Written By Chris Dolan and Aimee Kirby
This week’s question comes from Laurie in San Francisco, CA, who asks: I want to understand why attorneys are not interested in my daughter’s case. Fellow students physically bullied my daughter for years in middle school. When it started happening, I thought the best approach was to let the kids work it out amongst themselves. When it poured into her second year in middle school, I talked to her teachers about it, and they all indicated they didn’t see anything happening in their classrooms. By her last year in middle school, it got really bad. She withdrew from us at home, was very anxious, and I believe she was receiving threats on social media. She wouldn’t talk much about it, and I think the teachers telling us that they didn’t see it happening made her feel like maybe it was not occurring. My family and I decided to move school districts so she could start fresh at a high school without bullies. She has been doing much better at her new school this year and will be a Sophomore next year. As she has gotten some distance from what happened, she has told me more details of what occurred for three years in middle school.
My daughter told me that three girls, whom she refused to name, would follow her in the hallways at school weekly and push and shove her while laughing at her. The girls would make fun of her clothing and hair (my daughter is half African American and half white in a predominately white school). They would also find her during lunch and get people to join them in making fun of her. She also received texts and calls from various numbers she didn’t know. My daughter didn’t save these horrible, mean texts, and we have no way to prove this happened. Is it too late to sue for what happened three years ago? Attorneys told us we missed a deadline in the law and refused to take the case.
I am so sorry to hear what your daughter endured during middle school. Many dismissed bullying when I was in school as “kids being kids.” Today bullying is finally getting attention throughout our country. With the advent of social media, bullying has taken on a new form, far from prank calls and toilet papering houses to disturbing behavior that can hurt children very deeply. These cases are just starting to get the justice they deserve as everyone slowly abandons the “kids being kids” mentality.
The first thing an attorney will do is determine the Statute of Limitations for your cause of action. The Statute of Limitations for a civil case dictates how much time you have to settle your case or file a civil lawsuit. You would have two separate cases here. One case would be against the school district for negligent supervision of your daughter, and the second would be against the parents and children who did this. Depending on the facts, sometimes the actions of a minor can be attributed to the parents. Both cases have different Statutes of Limitations.
Claims and lawsuits against Government Entities are complex and generally can only be handled with an attorney. When you sue a Government Entity, like a School District, you must give them notice of the claim within six months of it happening and file a civil lawsuit generally within one year of it occurring. If you fail to file the Notice of Claim within six months, you can seek relief from the government entity and, if denied, the court if you are within one year of the act happening. There are exceptions to these requirements for childhood sexual abuse victims because the law recognizes that children often suppress these memories until adulthood as a coping mechanism.

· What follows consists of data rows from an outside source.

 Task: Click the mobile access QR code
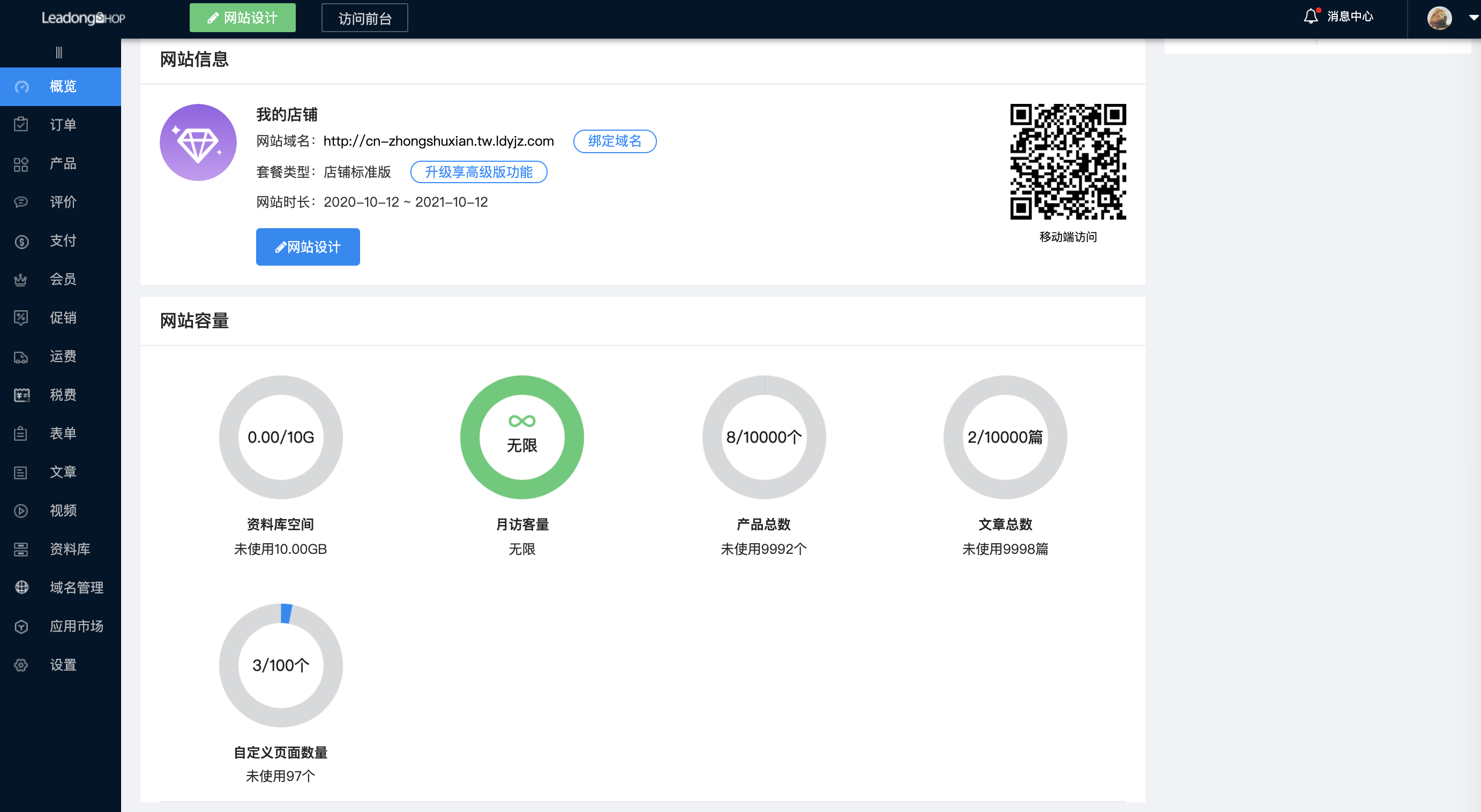click(x=1068, y=161)
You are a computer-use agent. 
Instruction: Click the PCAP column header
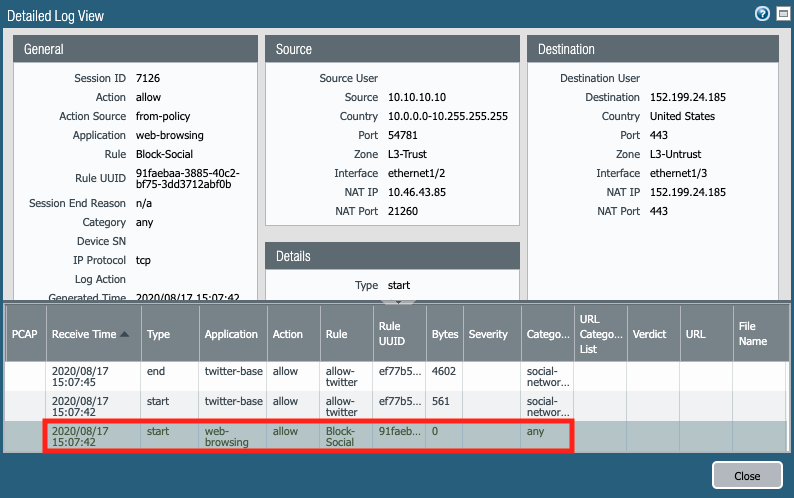click(23, 335)
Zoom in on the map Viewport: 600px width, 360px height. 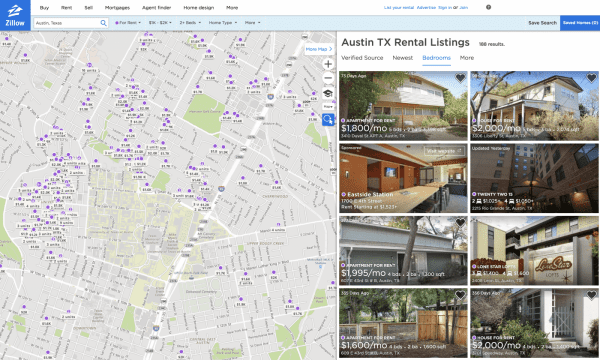point(328,64)
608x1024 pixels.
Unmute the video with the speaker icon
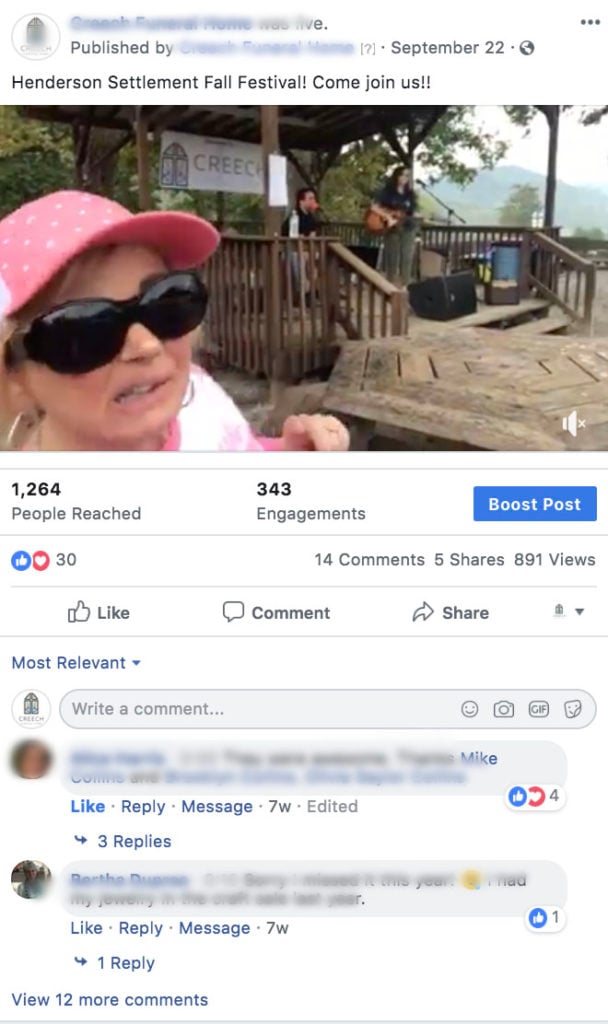point(573,424)
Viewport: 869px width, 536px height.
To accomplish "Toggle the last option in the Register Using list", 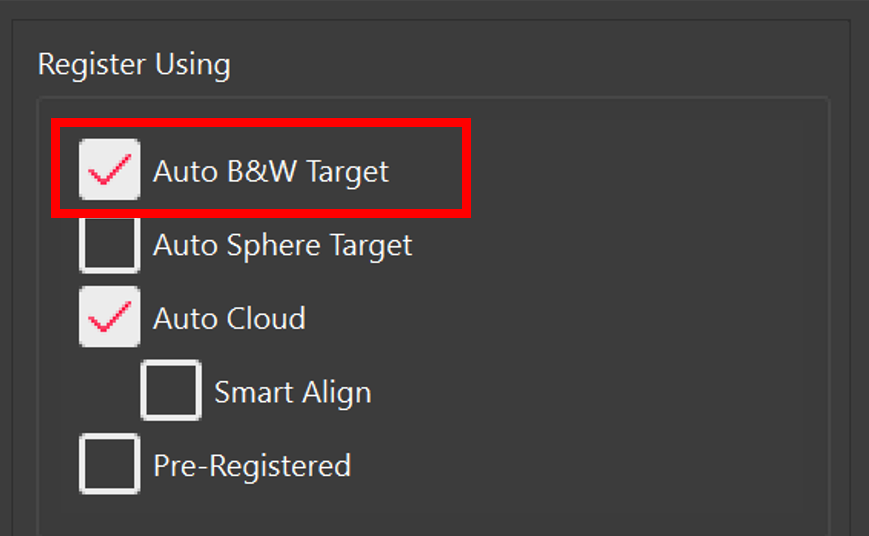I will tap(109, 465).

If you are not suing a Government Entity, the general statute of limitations for personal injury is two years from the date of loss unless the child is a minor. Then you have 18 years plus two years for the Statute of Limitations to expire. That means that you would have the possibility to sue on your daughter’s behalf the parents and the children that did this. The case appears to have lapsed against the school district if a year has passed since the last bullying incident.
However, when considering what actions to take in cases involving children, we always counsel our client on what the recovery may be and what the litigation would require of the minor and their family throughout the litigation. In this case, the causes of action against the minors and parents would be intentional torts. That means they are not an accident but an intended act. The problem with intentional torts is that there is no insurance for the acts, so these parents would have to have liquid assets to make any settlement offer. Without applicable insurance, any recovery will be difficult.
The other consideration is the mental well-being of your daughter. You could option filing in small claims court, which has a cap on the award amount. However, in that situation, your daughter would still have to appear in court, tell the judge what happened, and deal with facing these children, perhaps again. Filing in Small Claims Court limits in-person depositions and written discovery. The litigation experience is challenging for children, so we only suggest it when the financial recovery is significant and can help them in their future. It is a balancing act that only a parent can decide for their child as to whether filing makes sense. In your case, there was a limitation on suing the School District because the statute had expired to file. Additionally, the lack of insurance to cover the minors and the parents, and the amount you would be awarded, are grounds for which the attorneys you have spoken to may have decided not to move forward with representing you.
I am so sorry this happened to your daughter and that the law, both criminally and civilly, doesn’t have the justice she requires. I hope the distance from these kids and the new school help your daughter and your family heal.